As parishioners gathered at St. Bernadette's Catholic Church in Fall River their thoughts and prayers were thousands of miles away in Rome with their former pastor.
"I'm praying for him," said Carol Kalif. "Especially today at mass. I will."
O'Malley, now Boston's Archbishop, is of 115 cardinals who will vote for the new Pope. It was just a week ago when he joked around with reporters about his chances at the Papacy saying, "I have bought a round trip ticket, so I'm counting on coming home." Now with the start of the conclave just days away it seems like anything is possible.

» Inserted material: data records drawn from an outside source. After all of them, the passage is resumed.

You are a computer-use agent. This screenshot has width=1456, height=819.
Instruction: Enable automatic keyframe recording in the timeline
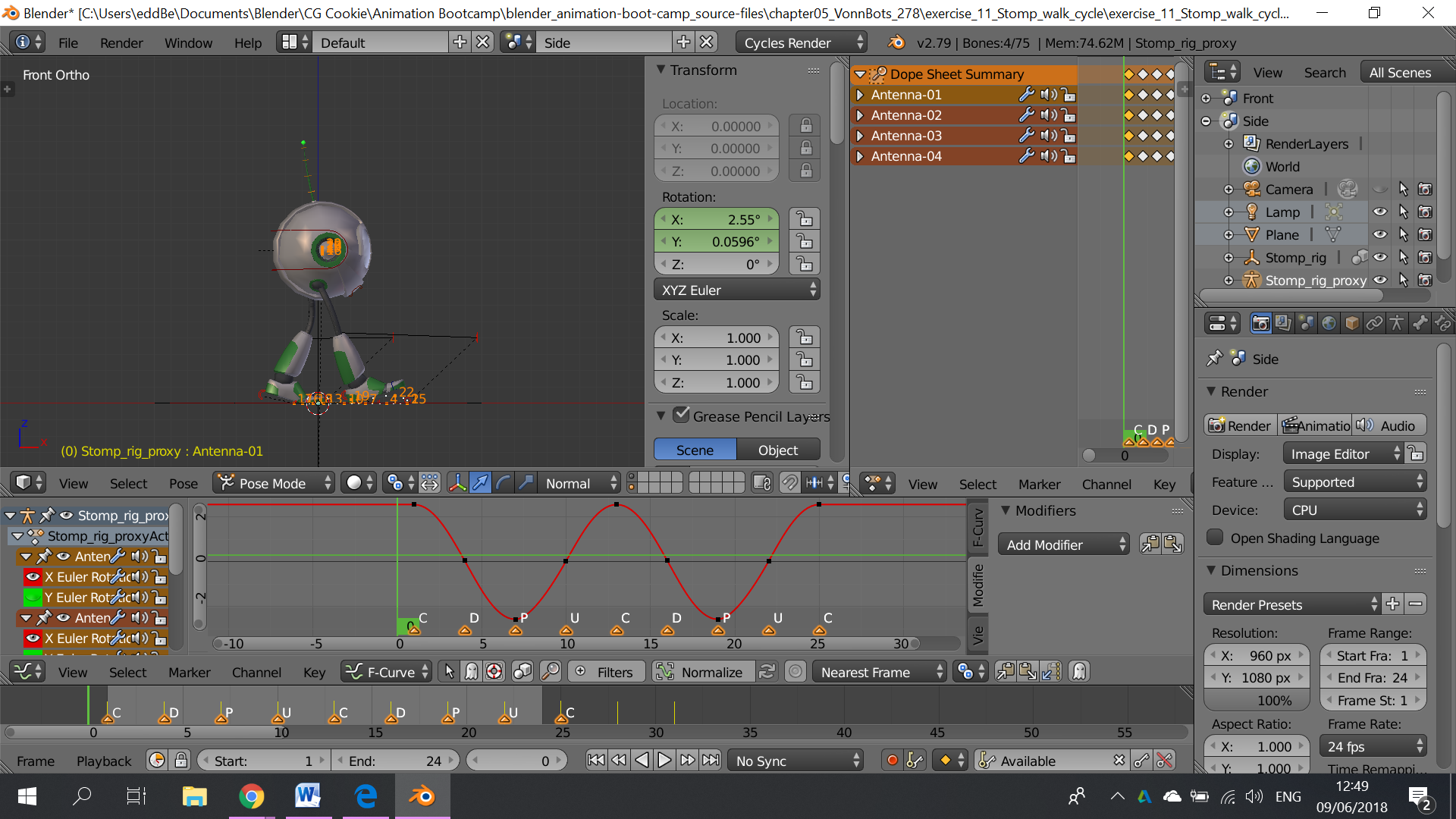click(892, 760)
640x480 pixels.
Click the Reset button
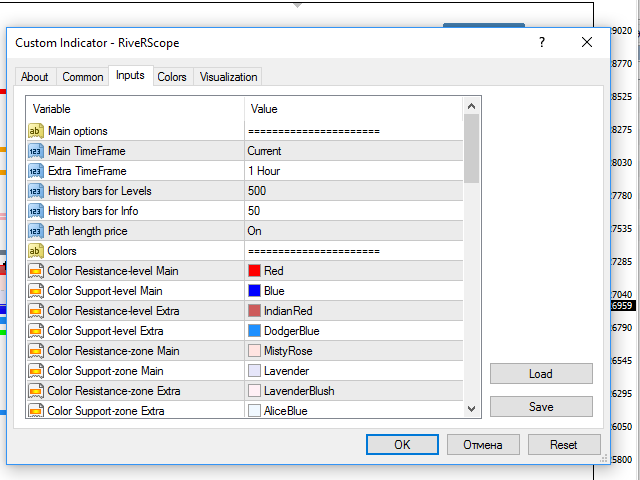click(564, 445)
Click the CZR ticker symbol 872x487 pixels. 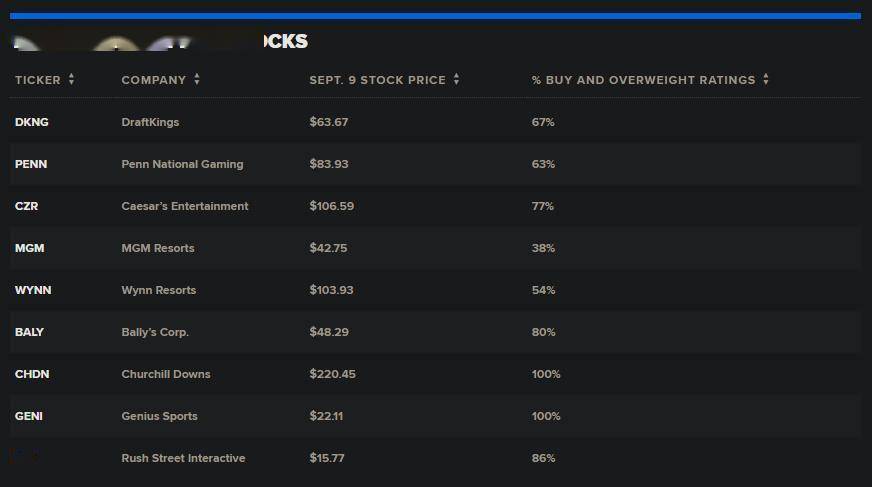(x=27, y=206)
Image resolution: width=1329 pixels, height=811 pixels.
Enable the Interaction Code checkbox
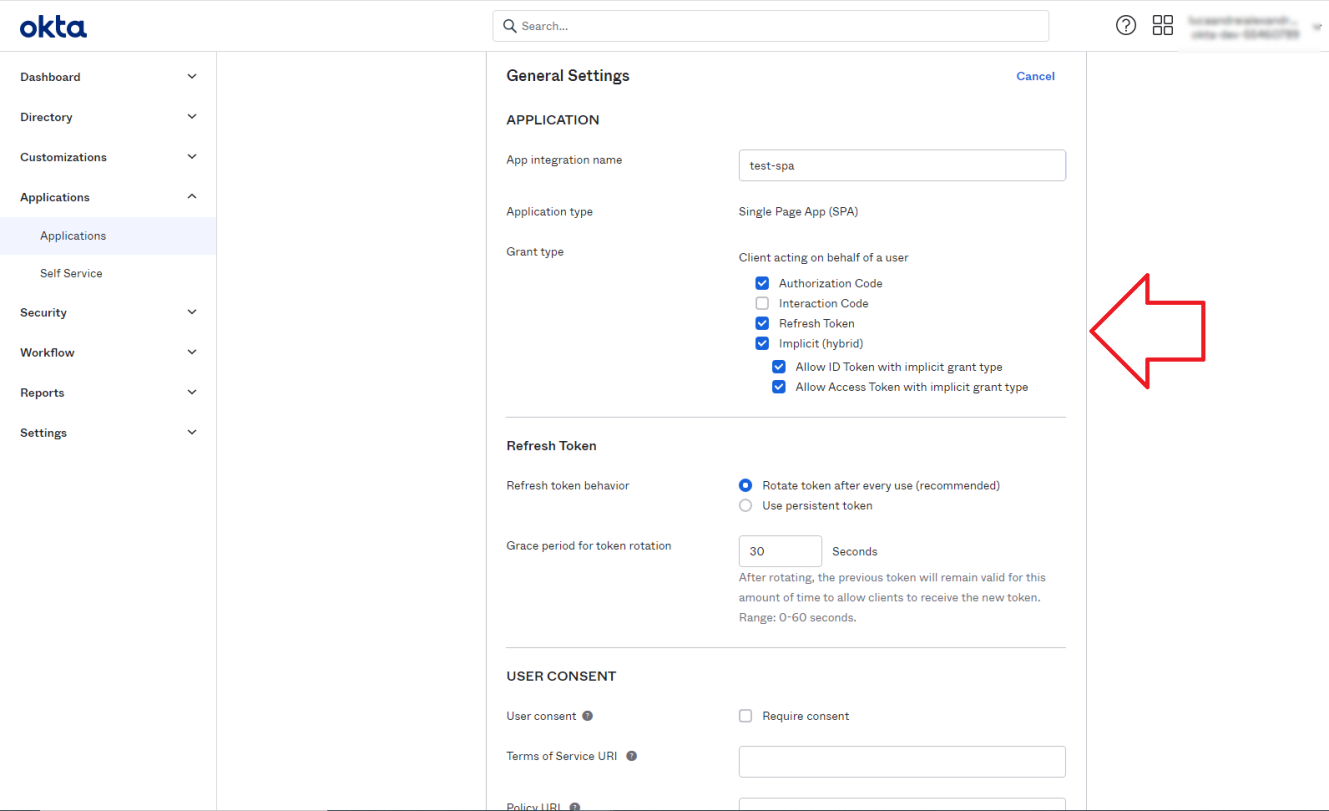(x=762, y=303)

O'Mallelys' name has repeatedly been mentioned by the Italian press-- pointing to him as one of the men with a good chance of being the next Pope.
"I wouldn't necessarily bet the farm on it, but anything is possible," said Msgr. Anthony Mancini of the Providence Diocese.
The Monsignor says it is unlikely that the next Pontiff will be an American, though he does believe O'Malley has the right appeal
"This man is holy. He's dealt with the sex abuse scandal in 3 dioceses. He preaches well. He speaks 6–7 languages...and I mean fluently," said Msgr. Mancini.
Still religious leaders here at home know it's a long shot. There has never been a Pope from the United States.
"He certainly could do it, but the challenges are immense. The pressures are immense...for any body," said Msgr. Mancini.
The first vote is scheduled for Tuesday night. It could take several days before a new Pope is selected.